Takutnya malah mempermalukan kakakku sendiri.
“Pokoknya
harus ikut titik. Kakak ga mau dengar alasan apapun.” Ucapnya lalu pergi
meninggalkanku. Kakak macam apa yang memaksa adiknya pergi ke tempat yang dia
tidak sukai, sepertinya itu hanya berlaku buat kak Ve seorang.
Kami tidak melakukan banyak kegiatan
hari ini. Karena memang tidak ada schedule selain menghadiri pesta ulang tahun
teman kakakku dikota ini.
“Kenapa
masih belum ganti baju?” Ucapnya yang sedang sibuk menata rambut panjangnya.
“Aku
kan sudah bilang tidak akan pergi. Kakak saja sendiri lagipula itu kan acara
ulang tahun teman kakak.” Ucapku sambil malas-malasan dikasur.
“Ihh
ngga. Pokoknya kamu harus ikut!! Cepetan ganti baju sana.!!” Ucapnya sambil
menarik tanganku. Aku menahannya.
“Kenapa
maksa sekali sih.” Ucapku kesal.
“Kamu
lupa sama janji kamu ke Ayah yang katanya siap ngejagain Aku dan Ibu saat Ayah
ngga ada disini? Buktikan dong!! Kalau nanti disana ada yang macam-macam sama
kakak siapa yang mau ngelindungin kakak?” Ucapnya. Aku menghembuskan nafasku
berat. Benar juga apa yang kak Ve bilang, aku sudah janji sama Ayah untuk
menjaga kak Ve dan Ibu. Tidak etis rasanya kalau aku melanggar janji itu.
Bagaimanapun aku adalah laki-laki yang selalu menepati janji.
“Baiklah
baiklah, aku mengerti. Aku akan ikut bersamamu.” Ucapku lalu beranjak dari
tempat tidur dan mengganti pakaianku.
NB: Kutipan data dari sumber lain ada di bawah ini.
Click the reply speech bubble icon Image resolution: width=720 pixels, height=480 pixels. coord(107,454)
Baru juga aku membuka kaosku.
“Kido!!”
Teriak kak Ve.
“Apa
lagi?” Tanyaku kesal.
“Jangan
ganti baju didepan kakakmu, sana kekamar ganti!!” Ucapnya sambil menutup wajah
dengan tangannya.
“Cerewet
sekali. Cuma ganti baju doang. Apa sama adik sendiri juga nafsu?” Ocehku lalu
pergi kekamar ganti. Hari ini aku mengenakan kemeja dan jaket serta celana
hitam, yah meski acaranya tidak terlalu formal tapi paling ngga aku harus
berpakaian rapi disana. Hal yang menyebalkan yang lainnya disana nanti adalah
susahnya untukku berkomunikasi. Karena aku tidak terlalu mengerti bahasa
Inggris yang sering digunakan disini sehari-hari.
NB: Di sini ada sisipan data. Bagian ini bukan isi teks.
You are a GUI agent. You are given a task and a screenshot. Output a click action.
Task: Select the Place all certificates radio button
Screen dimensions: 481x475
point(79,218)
Kami berpamitan pada Ibu, lalu
menunggu taksi yang lewat didepan apartemen. Kakakku mengenakan dress berwarna
merah panjang yang membuatnya terlihat sangat anggun. Wajar saja jika nantinya
banyak yang melirik kearah kak Ve karena penampilan yang cantik dan kalemnya.
Taksi yang ditunggu tunggu akhirnya datang. Kami pun mulai menuju tempat yang
dimaksud kak Ve.
“Siapa
yang ulang tahun? Teman?” Tanyaku.
“Yah,
teman baik.” Ucapnya tersenyum.
“Ohh
iya mengenai tugas observasinya. Apa saja yang dilakukan sampai selama itu?”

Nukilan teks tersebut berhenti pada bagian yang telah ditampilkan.